> [GOAL]: In the data, take the lines starting at the line containing "Task: Click the" and ending at the line containing "Image resolution: width=1485", and write them out again with "magnifier" swapped for "magnifying glass" and nothing else changed.

> [THE INPUT]:
⁂

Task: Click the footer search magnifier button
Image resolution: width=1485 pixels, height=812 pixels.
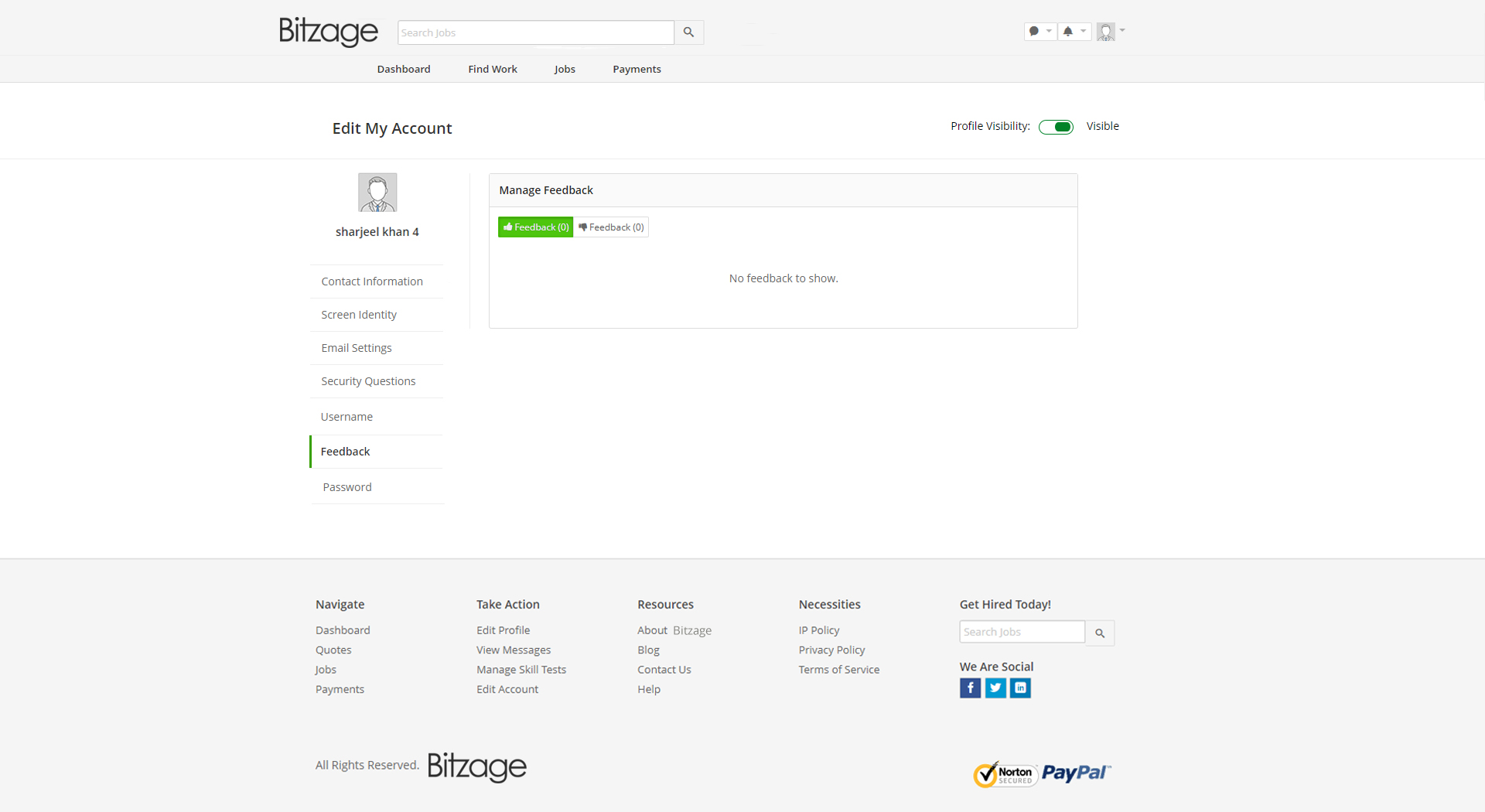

⁂

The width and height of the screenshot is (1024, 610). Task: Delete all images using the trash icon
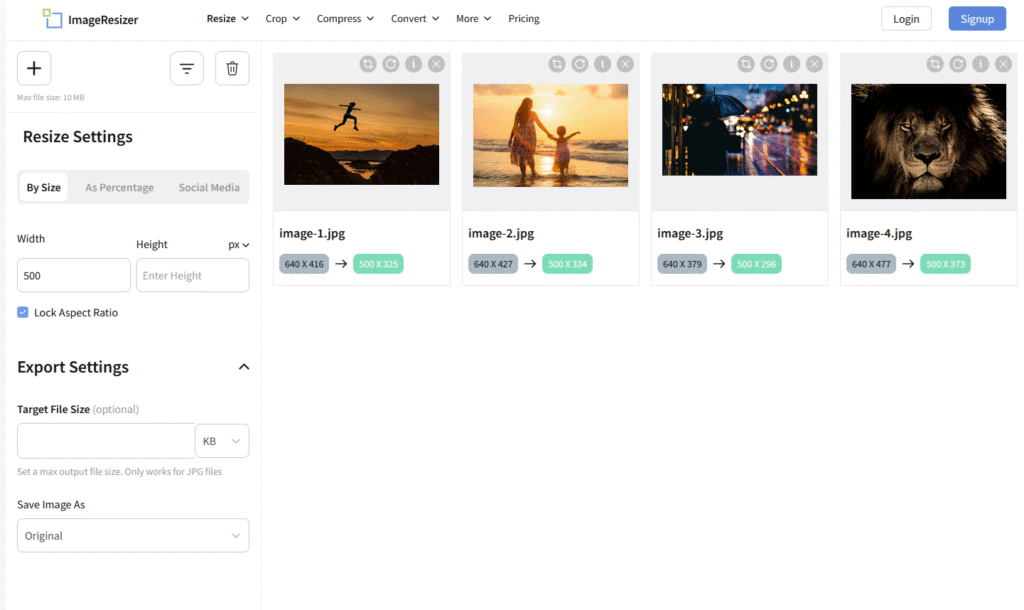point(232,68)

⁂

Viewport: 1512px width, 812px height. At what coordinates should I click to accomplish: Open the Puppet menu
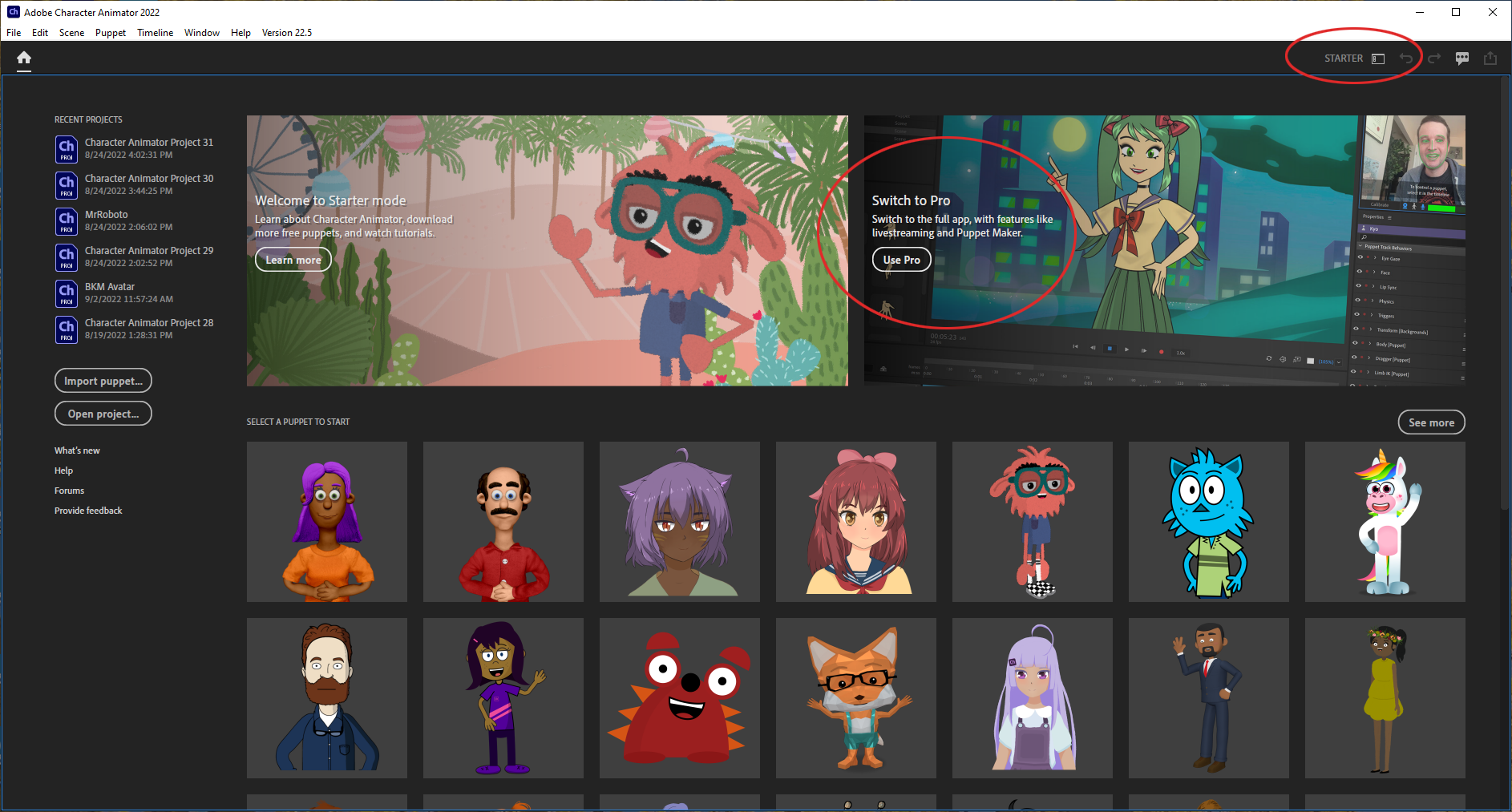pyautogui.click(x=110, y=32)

⁂

> [TASK RESPONSE]:
Task: Click the footer search magnifying glass button
Image resolution: width=1485 pixels, height=812 pixels.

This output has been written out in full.